[Input Boundary: Start]
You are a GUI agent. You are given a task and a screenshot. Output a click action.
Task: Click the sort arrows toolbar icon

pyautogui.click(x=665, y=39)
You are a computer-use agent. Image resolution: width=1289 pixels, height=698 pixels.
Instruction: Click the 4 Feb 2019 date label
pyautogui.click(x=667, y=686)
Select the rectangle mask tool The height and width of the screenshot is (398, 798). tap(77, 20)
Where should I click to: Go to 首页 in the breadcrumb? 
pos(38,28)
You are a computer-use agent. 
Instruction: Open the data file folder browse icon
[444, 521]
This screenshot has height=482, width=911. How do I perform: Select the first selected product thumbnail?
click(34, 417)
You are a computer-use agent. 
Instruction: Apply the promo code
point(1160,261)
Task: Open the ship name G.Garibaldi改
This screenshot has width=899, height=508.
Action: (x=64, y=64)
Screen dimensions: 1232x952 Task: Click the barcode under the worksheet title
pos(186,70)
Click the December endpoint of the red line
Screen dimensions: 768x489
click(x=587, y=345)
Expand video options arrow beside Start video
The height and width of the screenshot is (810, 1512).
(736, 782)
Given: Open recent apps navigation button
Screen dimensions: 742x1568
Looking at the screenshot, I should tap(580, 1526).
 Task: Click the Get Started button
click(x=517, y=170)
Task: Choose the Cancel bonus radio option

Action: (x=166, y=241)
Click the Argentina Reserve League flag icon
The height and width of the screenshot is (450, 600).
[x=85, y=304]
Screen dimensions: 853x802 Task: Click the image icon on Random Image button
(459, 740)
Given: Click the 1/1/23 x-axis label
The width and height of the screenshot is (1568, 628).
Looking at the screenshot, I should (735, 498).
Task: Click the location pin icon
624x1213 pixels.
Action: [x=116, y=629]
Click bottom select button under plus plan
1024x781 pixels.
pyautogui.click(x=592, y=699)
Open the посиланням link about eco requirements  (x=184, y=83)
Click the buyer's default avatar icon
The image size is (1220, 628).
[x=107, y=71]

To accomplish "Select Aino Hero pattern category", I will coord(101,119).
[Input Boundary: End]
* **What is expected**: Track down all lines above with the string "agent" and copy them.

* **Answer space**:
You are a GUI agent. You are given a task and a screenshot. Output a click action.
You are a computer-use agent. Image resolution: width=1289 pixels, height=698 pixels.
You are a computer-use agent. 
You are a computer-use agent. 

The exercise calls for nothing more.